The causal mechanism was described in detail by traffic engineer Rob Caldwell in his (2014) paper Caravans and Trucks Sharing Roads in Australia. Caldwell stated that ‘…these situations can lead to loss of control, a collision with the truck or jack-knifing, possibly ending in vehicle rollover…’
Here’s what happens – and the consequences.
A big truck, particularly if flat-nosed, generates a diagonal bow wave of considerable force. It also creates a vortex (a sort of air-like whirlpool) along its immediate side. This vortex causes an overtaking rig to be initially drawn toward the truck when it is some metres behind the truck’s cab. But, just as the tow vehicle nears the front of that truck, the very strong bow wave pushes the front of the tow vehicle strongly away from it. Meanwhile, the vortex sucks the front of the caravan towards the truck – a movement enabled by the overhung hitch causing it to sway strongly.
If in such a situation, hold the steering wheel firmly but use pressure only to prevent the sway building up. Do NOT attempt to correct the sway by using opposite lock. Do NOT brake the tow vehicle but, if feasible, use the override on the caravan brake controller to apply the caravan brakes. An AL-KO or Tuson electronics sway-control system may usefully actuate in this situation.
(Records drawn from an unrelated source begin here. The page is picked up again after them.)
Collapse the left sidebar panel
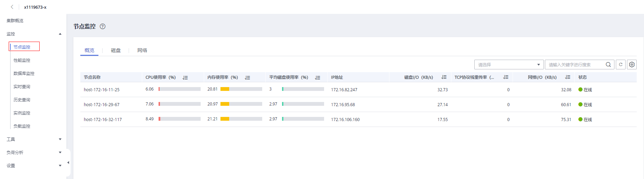The height and width of the screenshot is (179, 644). pos(68,162)
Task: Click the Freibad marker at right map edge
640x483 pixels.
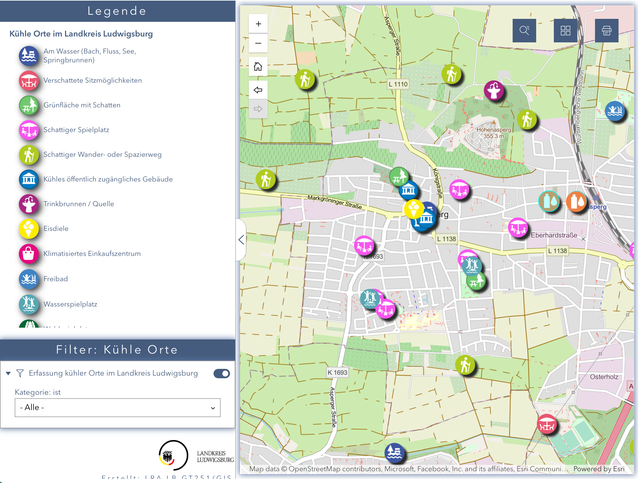Action: (615, 111)
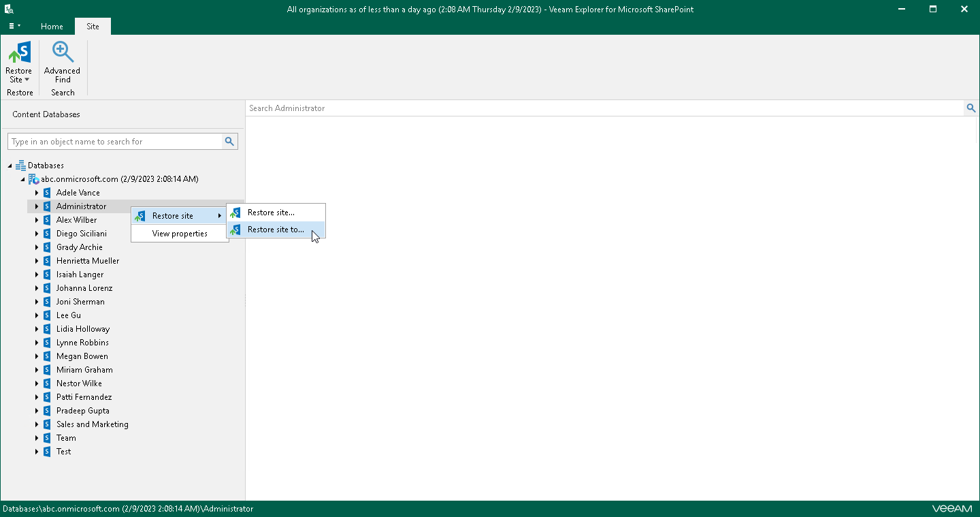Screen dimensions: 980x517
Task: Expand the Adele Vance tree node
Action: click(x=37, y=192)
Such sway, from any cause, is fundamental to all rigs with an overhung hitch. When the tow vehicle swings one way, that overhang causes the caravan to sway the opposite way. Likewise, a caravan’s sway causes the tow vehicle to sway. This sway is damped by intended friction between the tow ball and its receiver (but not if greased!), and a friction like shuffling effect inherent in the footprint of the tow vehicle’s rear tyres on the road.
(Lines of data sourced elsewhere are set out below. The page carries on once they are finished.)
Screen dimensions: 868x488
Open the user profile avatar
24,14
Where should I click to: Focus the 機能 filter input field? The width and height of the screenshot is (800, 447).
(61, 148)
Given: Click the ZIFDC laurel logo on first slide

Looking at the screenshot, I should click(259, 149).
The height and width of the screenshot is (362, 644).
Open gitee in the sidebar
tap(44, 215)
The greater that overhang, the worse the effect. It is no coincidence that so many such accidents involve dual-cab utes with extended chassis.
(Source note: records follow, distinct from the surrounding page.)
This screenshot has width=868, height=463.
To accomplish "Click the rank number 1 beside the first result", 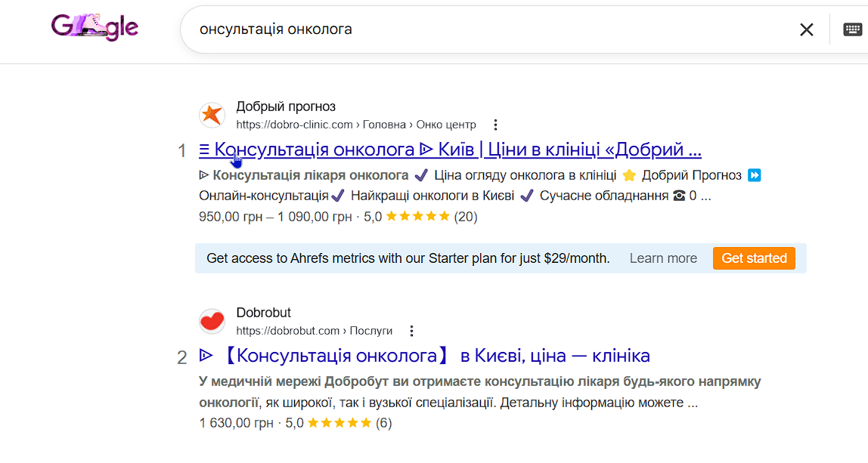I will pyautogui.click(x=181, y=151).
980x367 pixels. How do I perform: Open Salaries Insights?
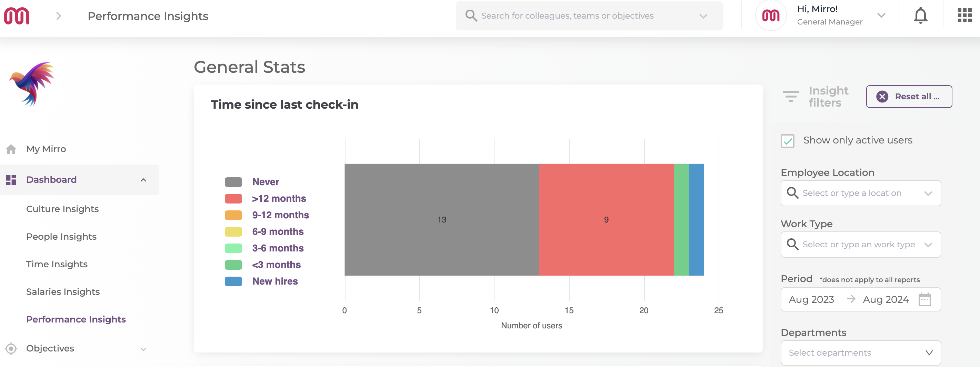pos(62,292)
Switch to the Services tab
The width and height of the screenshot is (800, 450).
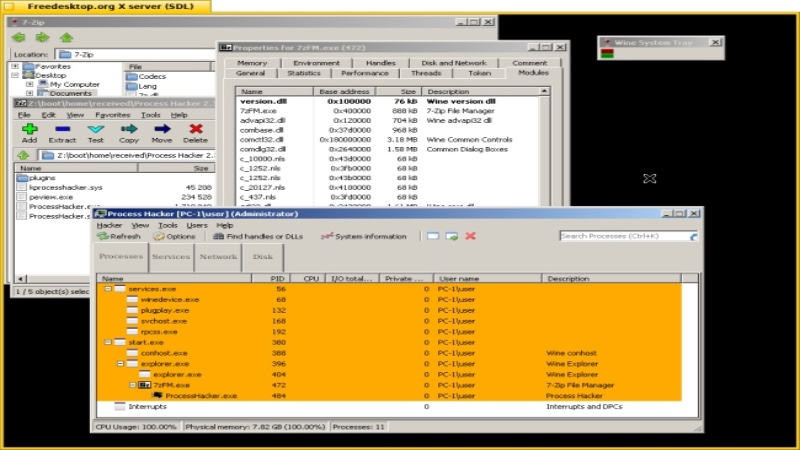click(171, 257)
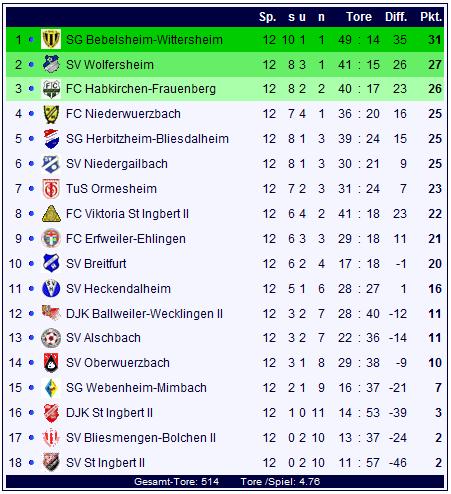The height and width of the screenshot is (494, 451).
Task: Open DJK Ballweiler-Wecklingen II team entry
Action: pos(144,314)
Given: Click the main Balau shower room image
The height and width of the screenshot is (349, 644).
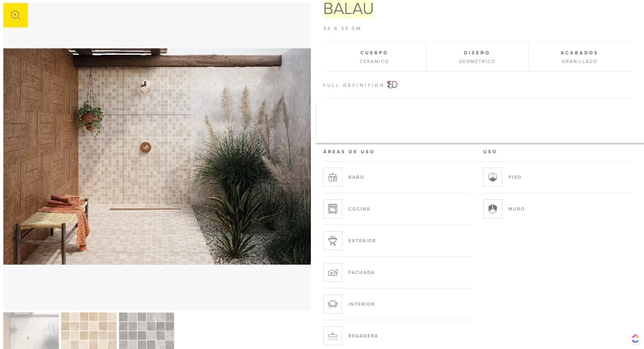Looking at the screenshot, I should pyautogui.click(x=157, y=157).
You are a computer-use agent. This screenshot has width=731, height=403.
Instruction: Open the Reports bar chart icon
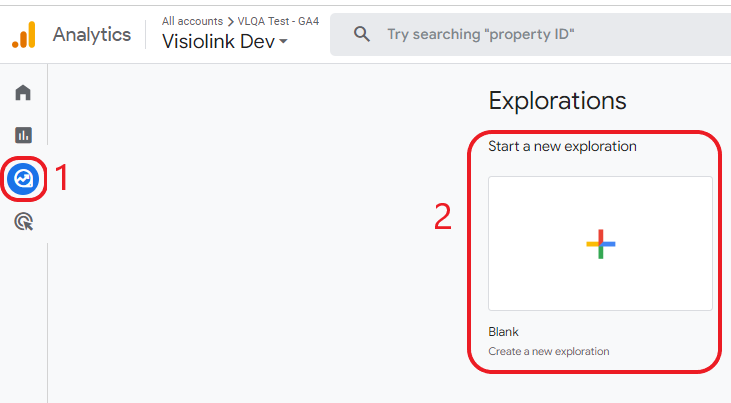coord(23,135)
If that overhang is not excessive, and the caravan is a sane percentage of the tow vehicle weight (and correctly loaded, and with adequate ball mass) sway should die out within two to three seconds. If otherwise, sway may escalate.
This instability is fundamental. It is not simply allowed by that overhung hitch: it is created by it. If it dies of its own accord (at all speeds) it is uncomfortable and annoying – but mostly harmless. Friction mechanism and locking cams increase that damping but do cope with potential jack-knifing forces. When overwhelmed, they suddenly release pent-up energy into the system when least needed. Further, and as with electronic mechanisms that act at low levels of sway, they mask fundamental instability.
At low-ish speeds a strong side force as with that truck-affected rig may just cause the rig to sway around a bit and then settle down. The effect, however, is very much is speed related. If you are attempting to overtake a truck travelling at (say) 100 km/h, your rig is likely to will be travelling at 110-120 km/h. What may happen next is explained (by what physicists call) chaos theory.
Given a sufficient nudge (here, the truck’s bow wave) and an adequate energy source (momentum) a fast towed caravan may exceed a certain critical speed (unique to each rig). If that is so the rig is triggered into a sequence the behaviour of which is not random, but not realistically predictable either. It is now totally out of driver control. The violently swaying caravan generates such side forces on the tow vehicle’s rear tyres that they cause that vehicle to fish-tail violently. That overhung hitch, in turn, causes causing the caravan to do likewise – but in the opposite manner. After one or two more increasingly violent swings the rig jack-knifes.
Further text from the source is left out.